_TAREAS PROPUESTAS_
1: Indica si cada afirmación coincide con el texto sobre el éxito de El Internado: responde sí o no y cita literalmente las palabras del texto que lo deciden. (a) La serie recibió un Ondas con sólo seis capítulos emitidos. (b) Cuando la serie apareció en televisión ya había muchas series parecidas. (c) Yon González y Martín Rivas formaban parte del reparto.
2: Continúa el texto sobre el éxito de El Internado a partir de su última frase, manteniendo el mismo tono.

Pero no sólo de llorar vive el hombre. El Internado triunfó por muchas otras razones. La más sencilla es que fuimos los primeros, como Duchamp con su urinario… Bueno, vale, no hicimos vanguardia televisiva, pero sí es cierto que cuando la serie asomó por las televisiones, con esa mezcla extraña de dramedia picada con misterio y culebrón, no había nada parecido y mucho menos de pata negra. Por eso nos concedieron un Ondas con sólo seis capítulos emitidos (si llegan a ver más igual se lo habían pensado mejor). Detrás de nosotros vinieron unos cuantos productos parecidos y hace un par de años años el referente en las productoras para comprar proyectos era El Internado.

También ayudó a darle un  buen empujón a la serie el reparto. Un par de tíos buenos recién salidos del horno, como Yon González y Martín Rivas pusieron más de una braga en el techo. Ana de Armas, Marta Torné y Blanca Suárez hicieron lo propio con el público masculino, pero menos porque ya se sabe que la tele es de las chicas y para ellas escribimos eso de “Marcos, sin camiseta, abre la puerta de su habitación”. ¿A qué no adivináis dónde estaban los picos de audiencia?

_REGISTROS SELECCIONADOS_
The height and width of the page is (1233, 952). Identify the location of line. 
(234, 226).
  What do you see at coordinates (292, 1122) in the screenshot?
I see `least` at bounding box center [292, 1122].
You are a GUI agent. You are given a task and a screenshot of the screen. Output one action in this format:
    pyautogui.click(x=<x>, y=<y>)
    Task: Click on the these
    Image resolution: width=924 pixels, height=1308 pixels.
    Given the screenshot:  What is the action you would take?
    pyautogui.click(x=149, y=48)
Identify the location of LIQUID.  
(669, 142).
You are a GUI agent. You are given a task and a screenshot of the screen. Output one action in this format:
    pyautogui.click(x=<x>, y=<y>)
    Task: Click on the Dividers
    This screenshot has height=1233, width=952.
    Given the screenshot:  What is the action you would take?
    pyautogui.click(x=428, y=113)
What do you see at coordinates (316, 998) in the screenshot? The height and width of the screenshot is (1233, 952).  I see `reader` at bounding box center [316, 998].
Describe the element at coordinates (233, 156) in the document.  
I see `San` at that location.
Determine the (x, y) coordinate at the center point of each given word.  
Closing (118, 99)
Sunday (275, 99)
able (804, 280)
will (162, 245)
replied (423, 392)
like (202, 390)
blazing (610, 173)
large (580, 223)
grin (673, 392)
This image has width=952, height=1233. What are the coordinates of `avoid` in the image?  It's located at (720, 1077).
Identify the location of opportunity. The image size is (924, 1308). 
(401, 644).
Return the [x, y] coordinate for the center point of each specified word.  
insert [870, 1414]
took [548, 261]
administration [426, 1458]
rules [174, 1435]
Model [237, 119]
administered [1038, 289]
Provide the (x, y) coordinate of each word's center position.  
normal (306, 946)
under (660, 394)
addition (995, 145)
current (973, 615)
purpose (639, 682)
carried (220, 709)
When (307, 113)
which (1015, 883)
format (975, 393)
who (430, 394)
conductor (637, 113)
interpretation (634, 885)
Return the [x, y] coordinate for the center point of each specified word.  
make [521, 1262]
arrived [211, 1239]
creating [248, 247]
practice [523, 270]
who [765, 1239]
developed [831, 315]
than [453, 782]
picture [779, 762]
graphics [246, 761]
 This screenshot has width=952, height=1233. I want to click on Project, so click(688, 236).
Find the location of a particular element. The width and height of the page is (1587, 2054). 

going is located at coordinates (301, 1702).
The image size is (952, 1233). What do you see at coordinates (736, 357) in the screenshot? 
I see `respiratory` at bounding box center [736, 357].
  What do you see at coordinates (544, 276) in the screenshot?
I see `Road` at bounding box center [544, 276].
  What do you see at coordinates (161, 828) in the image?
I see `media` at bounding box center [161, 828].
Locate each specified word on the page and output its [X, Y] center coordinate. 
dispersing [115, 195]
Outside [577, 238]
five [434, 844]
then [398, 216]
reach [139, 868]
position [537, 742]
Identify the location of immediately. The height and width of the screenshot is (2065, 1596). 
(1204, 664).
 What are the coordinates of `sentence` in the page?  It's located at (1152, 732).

_RESPUESTAS ESPERADAS_
1:
(a) Sí: "nos concedieron un Ondas con sólo seis capítulos emitidos".
(b) No: "no había nada parecido y mucho menos de pata negra".
(c) Sí: "Un par de tíos buenos recién salidos del horno, como Yon González y Martín Rivas".

2:
Además de a los futuros relevos Fotogramas, teníamos unos cuantos actores de los de verdad, de los que tu madre dice: “Ésa es del teatro de toda la vida”. Cristina Marcos, Natalia Millán, Luis Merlo y sobre todo, Amparo Baró. El Internado fue lo primero que hizo después de Siete Vidas y había expectación por ver si era capaz de dejar de dar collejas. Seguro que no le faltaron ganas de soltarnos unas cuantas a los guionistas, porque la pobre se chupó todas las secuencias de comedia con esas dos niñas adorables, Evelyn y Paula (Denis Peña y Carlota García). Muchos fans odiaban esas tramas porque cortaban el rollo del misterio, pero estaban ahí justo para eso, como cortamiel. Entre tanto mal rollo que tenía la serie también había que sacarle una sonrisa a las abuelas (íbamos a por toda la familia que, a fin de cuentas, esto era Globomedia).

Aunque el verdadero secreto del éxito de la serie, lo que hizo que la gente se pasara horas en los foros elucubrando teorías, fueron sus (marcianos) guiones. En los capítulos de El Internado, el arranque era casi un resumen de los anteriores porque todo lo que pasaba era tan complicado que necesitaba masticarse de nuevo semana tras semana. En el segundo acto había ligeros avances, pero también muchas secuencias de “arroz con leche”, del tipo:

HECTOR
(preocupado)
Jacinta, ¿te acuerdas lo que pasó en esa habitación?
JACINTA
(tocada)
Pues claro que me acuerdo… No he podido olvidarlo.
HECTOR
(angustiado)
Nunca debiste contármelo…
JACINTA
Tenías que saberlo, algún día lo harás tú…
HECTOR
(con miedo)
¡No, saldrá mal! Déjalo, no quiero volver a hablar de ello.

Así durante dos páginas. ¿De qué estaban hablando? Pues de la receta del arroz con leche. O sea, de nada, pero aparentemente de algo supermisterioso porque en esta serie lo de “arriba arriba” y “de más a más” era la religión. Hubo muchas secuencias arrozlechistas con avances tramposos, pero, ¿sabéis qué? Colaban.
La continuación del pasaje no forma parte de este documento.